Monitoring the Stimulated Release of Dopamine with In Vivo Voltammetry. II: Clearance of Released Dopamine from Extracellular Fluid

Abstract

Microvoltammetric electrodes implanted in the caudate nucleus of the anesthetized rat have been used to monitor dopamine released following electrical stimulation of the medial forebrain bundle. These electrodes are fabricated from unmodified carbon fibers and have been used with normal pulse voltammetry. Dopamine appears in the vicinity of the electrode when the stimulation is initiated, and disappears almost immediately when the stimulation is terminated. The data suggest that the effective diffusion distance is < 100 μm. Postmortem analysis using liquid chromatography with electrochemical detection shows that dopamine released in this manner is metabolized to 3,4-dihydroxyphenylacetic acid (DOPAC); however, neither substance is observed electrochemically in the extracellular fluid within seconds after the stimulation.
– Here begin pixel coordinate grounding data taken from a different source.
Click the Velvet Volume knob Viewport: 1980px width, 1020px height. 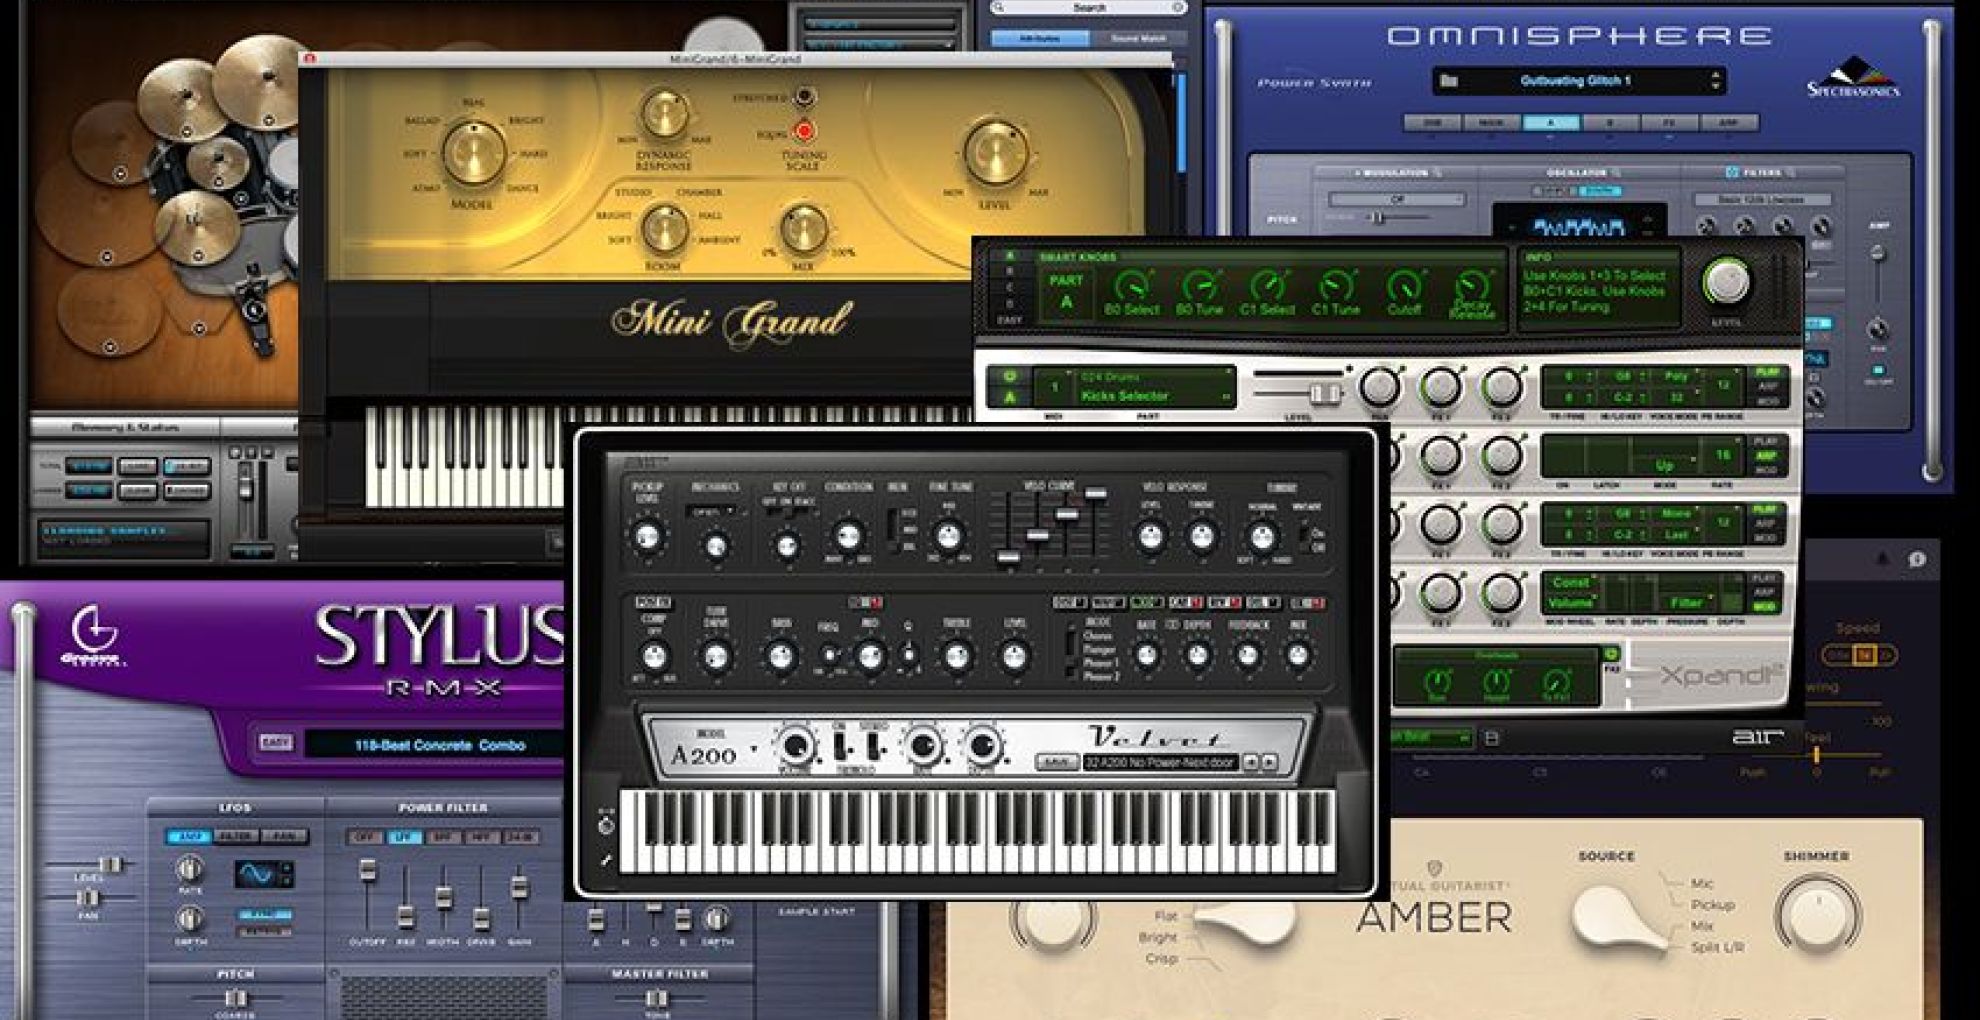796,745
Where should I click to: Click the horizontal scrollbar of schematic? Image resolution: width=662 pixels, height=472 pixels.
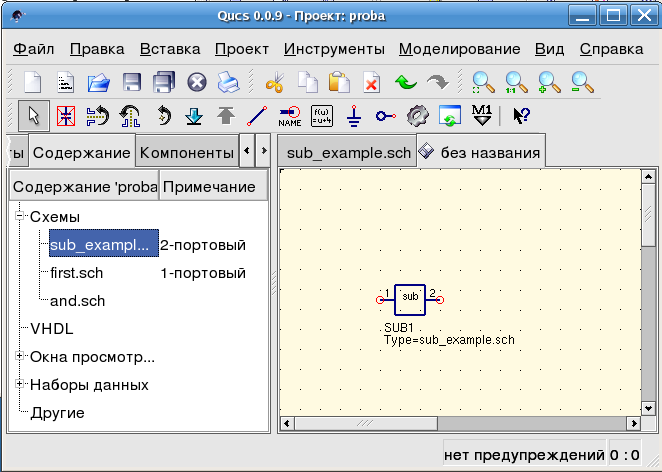(x=460, y=423)
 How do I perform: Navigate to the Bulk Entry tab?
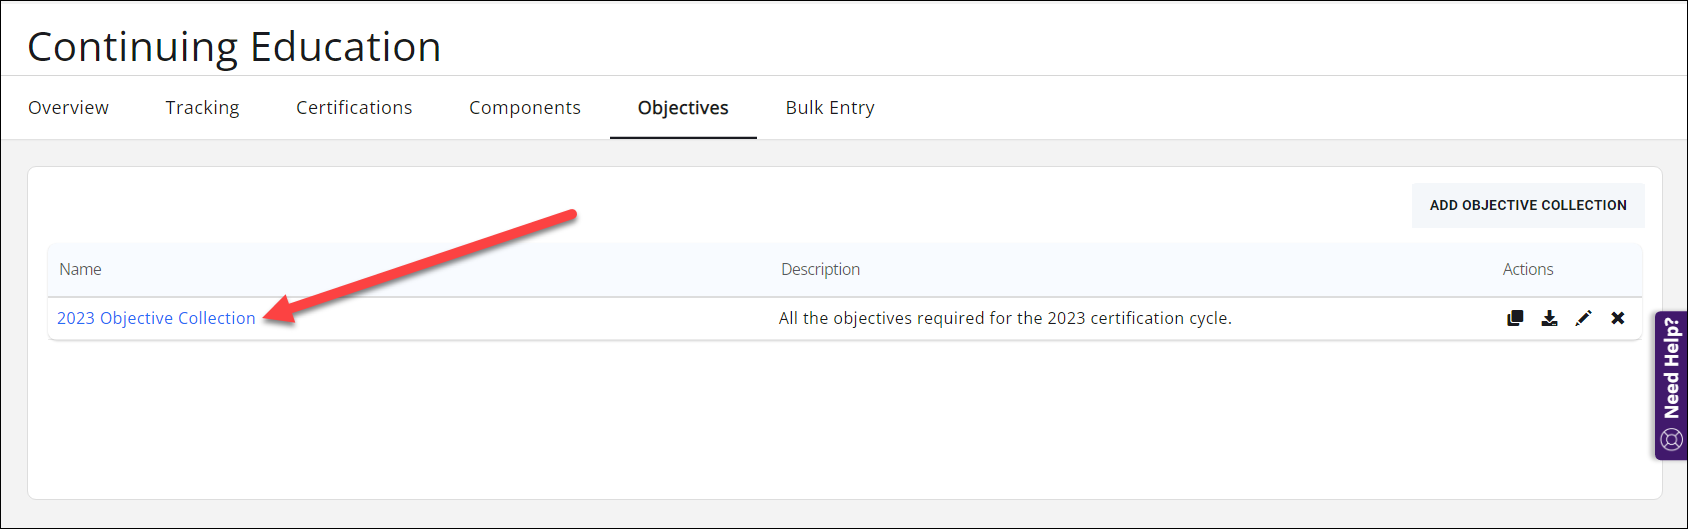830,108
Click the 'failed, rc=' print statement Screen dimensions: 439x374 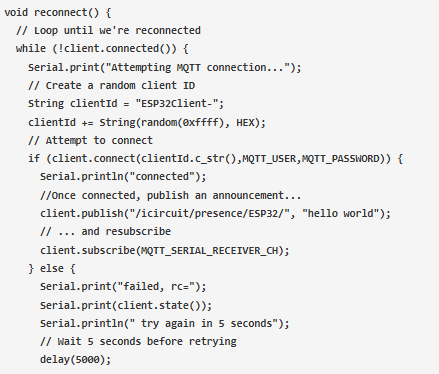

In addition, inhibitors of neuronal uptake of dopamine, amphetamine (1.8 or 15 mg · kg⁻¹) or benztropine (25 mg · kg⁻¹), or of dopamine metabolism, pargyline (150 mg · kg⁻¹) or tropolone (100 mg · kg⁻¹), do not significantly affect the rate at which dopamine disappears from extracellular fluid, although they can affect the amount released. These results suggest that dopamine cannot freely diffuse in the extracellular fluid because an extraneuronal uptake mechanism exists that clears dopamine from extracellular fluid into an extraneuronal pool where metabolism to 3,4-dihydroxyphenylacetic acid occurs. Dopamine can be observed during electrical stimulation of the ascending fibers because neuronal and extraneuronal uptake systems are unable to remove dopamine on these short time scales.